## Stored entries
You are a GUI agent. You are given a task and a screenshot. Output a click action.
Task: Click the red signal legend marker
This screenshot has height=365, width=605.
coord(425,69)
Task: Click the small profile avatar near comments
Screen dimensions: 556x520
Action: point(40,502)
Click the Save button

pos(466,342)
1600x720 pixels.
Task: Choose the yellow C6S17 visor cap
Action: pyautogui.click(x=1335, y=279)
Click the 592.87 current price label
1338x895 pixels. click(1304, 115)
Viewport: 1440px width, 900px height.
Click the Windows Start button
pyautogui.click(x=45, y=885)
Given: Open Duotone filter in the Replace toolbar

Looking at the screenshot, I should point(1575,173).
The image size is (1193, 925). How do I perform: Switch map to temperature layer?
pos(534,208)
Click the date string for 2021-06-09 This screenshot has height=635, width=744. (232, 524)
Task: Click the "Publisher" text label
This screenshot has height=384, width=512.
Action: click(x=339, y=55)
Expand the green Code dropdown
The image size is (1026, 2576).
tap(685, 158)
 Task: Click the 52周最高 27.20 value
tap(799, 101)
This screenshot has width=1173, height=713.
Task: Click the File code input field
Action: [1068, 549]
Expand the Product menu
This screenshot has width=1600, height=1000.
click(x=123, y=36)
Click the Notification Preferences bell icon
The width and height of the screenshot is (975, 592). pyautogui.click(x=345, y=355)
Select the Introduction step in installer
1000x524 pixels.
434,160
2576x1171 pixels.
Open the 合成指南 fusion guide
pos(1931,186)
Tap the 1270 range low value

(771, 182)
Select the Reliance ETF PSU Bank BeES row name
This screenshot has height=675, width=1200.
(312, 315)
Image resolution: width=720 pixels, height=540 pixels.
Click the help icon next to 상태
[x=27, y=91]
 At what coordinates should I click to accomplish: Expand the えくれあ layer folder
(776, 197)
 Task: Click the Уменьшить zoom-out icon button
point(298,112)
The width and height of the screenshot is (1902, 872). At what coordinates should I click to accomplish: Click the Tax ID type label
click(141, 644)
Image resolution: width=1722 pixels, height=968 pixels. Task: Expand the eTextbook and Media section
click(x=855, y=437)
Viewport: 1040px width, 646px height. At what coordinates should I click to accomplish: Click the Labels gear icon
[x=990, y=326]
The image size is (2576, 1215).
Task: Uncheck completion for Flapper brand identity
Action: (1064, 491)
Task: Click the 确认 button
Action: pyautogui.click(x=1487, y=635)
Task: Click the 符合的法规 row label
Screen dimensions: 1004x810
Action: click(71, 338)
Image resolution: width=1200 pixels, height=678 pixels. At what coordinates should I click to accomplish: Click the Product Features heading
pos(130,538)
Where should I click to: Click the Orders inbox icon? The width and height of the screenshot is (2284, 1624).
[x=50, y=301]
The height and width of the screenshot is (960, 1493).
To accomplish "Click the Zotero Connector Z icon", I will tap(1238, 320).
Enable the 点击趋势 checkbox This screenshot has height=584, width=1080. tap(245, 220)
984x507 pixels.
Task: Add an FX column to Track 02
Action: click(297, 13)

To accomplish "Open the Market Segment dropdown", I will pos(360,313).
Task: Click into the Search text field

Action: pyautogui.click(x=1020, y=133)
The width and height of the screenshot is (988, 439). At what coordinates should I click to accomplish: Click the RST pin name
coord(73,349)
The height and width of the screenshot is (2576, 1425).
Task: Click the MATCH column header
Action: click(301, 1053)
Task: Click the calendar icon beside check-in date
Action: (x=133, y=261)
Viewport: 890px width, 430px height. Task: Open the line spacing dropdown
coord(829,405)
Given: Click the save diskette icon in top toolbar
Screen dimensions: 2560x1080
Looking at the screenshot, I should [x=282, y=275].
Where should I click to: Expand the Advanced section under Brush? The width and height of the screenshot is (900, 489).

## PROBLEM
Convert the entries above into a numbered list, starting with the line that contains "The width and height of the screenshot is (1902, 872)." and going on through the line that contains "click(x=855, y=437)", with blank lines left out.

## WORKED SOLUTION
1. The width and height of the screenshot is (1902, 872). At what coordinates should I click to accomplish: Click the Tax ID type label
2. click(141, 644)
3. Image resolution: width=1722 pixels, height=968 pixels. Task: Expand the eTextbook and Media section
4. click(x=855, y=437)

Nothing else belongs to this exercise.